The perfect mini cupcakes to serve for Easter. The chopped jelly beans baked inside provide a fun colorful surprise that all the kids will love.
- 48 mini or 24 standard-size paper cupcake liners
- 1 package (15.25 ounces) white or vanilla cake mix
- 1 cup WONKA SweeTARTS or LAFFY TAFFY flavored Jelly Beans, divided
- 1 3/4 cups water
- 3 large egg whites
- 2 tablespoons all-purpose flour
- 1 package (8 ounces) reduced-fat cream cheese, at room temperature
- 1 cup powdered sugar
- 1 teaspoon vanilla extract
- WONKA SweeTARTS Gummies or Bunny Gummies (optional)

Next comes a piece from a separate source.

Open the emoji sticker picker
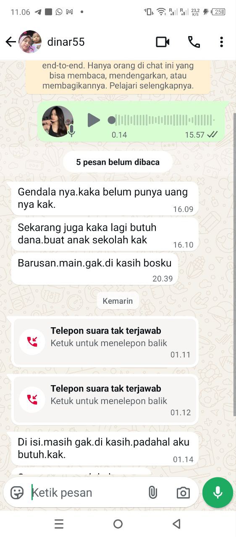Image resolution: width=236 pixels, height=537 pixels. click(17, 493)
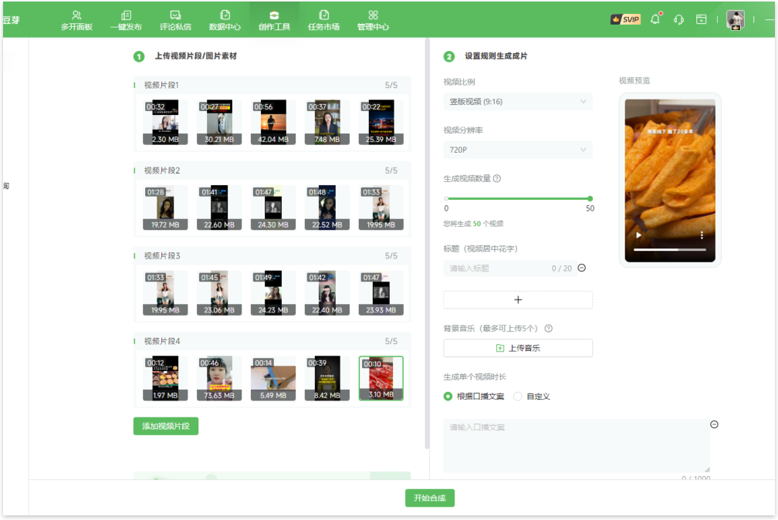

PREHEAT oven to 350° F. Line mini cupcake tins with 48 paper liners or standard-size cupcake tins with 24 paper liners.
REMOVE 1 tablespoon of cake mix and place in a small bowl. Chop 3/4 cup of Jelly Beans and add to bowl with cake mix. Stir to combine.
COMBINE remaining cake mix, water, egg whites and flour in large bowl and beat according to cake mix package directions. Fold in chopped Jelly Beans. Divide batter evenly among cupcake liners.
BAKE for 15 to 20 minutes or until wooden pick inserted in cupcake comes out clean. Cool completely in pan on wire rack.
BEAT cream cheese, powdered sugar and vanilla extract in medium mixer bowl until creamy.
FROST cupcakes evenly with frosting; decorate with remaining 1/4 cup Jelly Beans and Gummies.